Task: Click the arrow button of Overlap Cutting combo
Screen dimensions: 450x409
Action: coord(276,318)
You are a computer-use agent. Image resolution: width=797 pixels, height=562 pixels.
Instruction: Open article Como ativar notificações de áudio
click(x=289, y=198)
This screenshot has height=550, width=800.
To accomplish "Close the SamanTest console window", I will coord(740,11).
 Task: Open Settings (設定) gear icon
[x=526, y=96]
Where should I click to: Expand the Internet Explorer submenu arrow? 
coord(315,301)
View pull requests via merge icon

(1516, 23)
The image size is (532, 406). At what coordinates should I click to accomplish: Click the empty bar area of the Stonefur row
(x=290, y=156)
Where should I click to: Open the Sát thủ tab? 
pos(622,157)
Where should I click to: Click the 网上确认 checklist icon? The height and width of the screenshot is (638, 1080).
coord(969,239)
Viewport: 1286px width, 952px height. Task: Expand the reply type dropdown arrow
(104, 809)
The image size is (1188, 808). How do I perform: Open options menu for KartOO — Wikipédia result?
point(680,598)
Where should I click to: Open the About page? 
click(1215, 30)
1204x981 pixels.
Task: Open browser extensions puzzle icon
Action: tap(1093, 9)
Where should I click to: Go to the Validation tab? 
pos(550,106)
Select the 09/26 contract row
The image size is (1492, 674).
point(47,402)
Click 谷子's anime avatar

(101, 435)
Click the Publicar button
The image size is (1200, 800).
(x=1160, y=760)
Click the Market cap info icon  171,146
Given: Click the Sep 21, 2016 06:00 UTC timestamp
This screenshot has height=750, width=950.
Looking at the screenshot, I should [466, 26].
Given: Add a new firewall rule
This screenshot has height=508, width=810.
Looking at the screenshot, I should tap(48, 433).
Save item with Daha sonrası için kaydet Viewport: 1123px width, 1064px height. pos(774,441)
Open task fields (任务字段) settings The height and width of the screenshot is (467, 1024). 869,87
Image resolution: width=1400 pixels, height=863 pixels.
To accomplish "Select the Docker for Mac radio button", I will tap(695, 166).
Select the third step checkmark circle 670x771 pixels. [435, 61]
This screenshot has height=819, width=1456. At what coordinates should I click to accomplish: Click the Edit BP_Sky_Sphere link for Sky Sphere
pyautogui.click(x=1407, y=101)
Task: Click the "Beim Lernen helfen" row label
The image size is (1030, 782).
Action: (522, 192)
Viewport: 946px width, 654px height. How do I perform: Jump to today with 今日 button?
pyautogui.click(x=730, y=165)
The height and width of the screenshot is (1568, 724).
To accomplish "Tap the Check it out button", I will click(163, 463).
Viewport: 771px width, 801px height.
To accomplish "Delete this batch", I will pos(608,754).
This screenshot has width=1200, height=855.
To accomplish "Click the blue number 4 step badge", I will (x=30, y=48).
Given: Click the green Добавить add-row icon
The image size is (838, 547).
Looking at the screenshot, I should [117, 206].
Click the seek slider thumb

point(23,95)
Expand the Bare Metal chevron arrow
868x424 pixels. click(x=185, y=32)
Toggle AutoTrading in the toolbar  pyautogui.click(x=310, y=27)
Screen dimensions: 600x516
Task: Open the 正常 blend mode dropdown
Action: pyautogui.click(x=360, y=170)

==*==

Required task. Copy out the data exactly as it appears, from the line containing "Expand the Bare Metal chevron arrow" down through the end of the data, including both of those ends.

Answer to this problem.
Expand the Bare Metal chevron arrow
868x424 pixels. click(x=185, y=32)
Toggle AutoTrading in the toolbar  pyautogui.click(x=310, y=27)
Screen dimensions: 600x516
Task: Open the 正常 blend mode dropdown
Action: pyautogui.click(x=360, y=170)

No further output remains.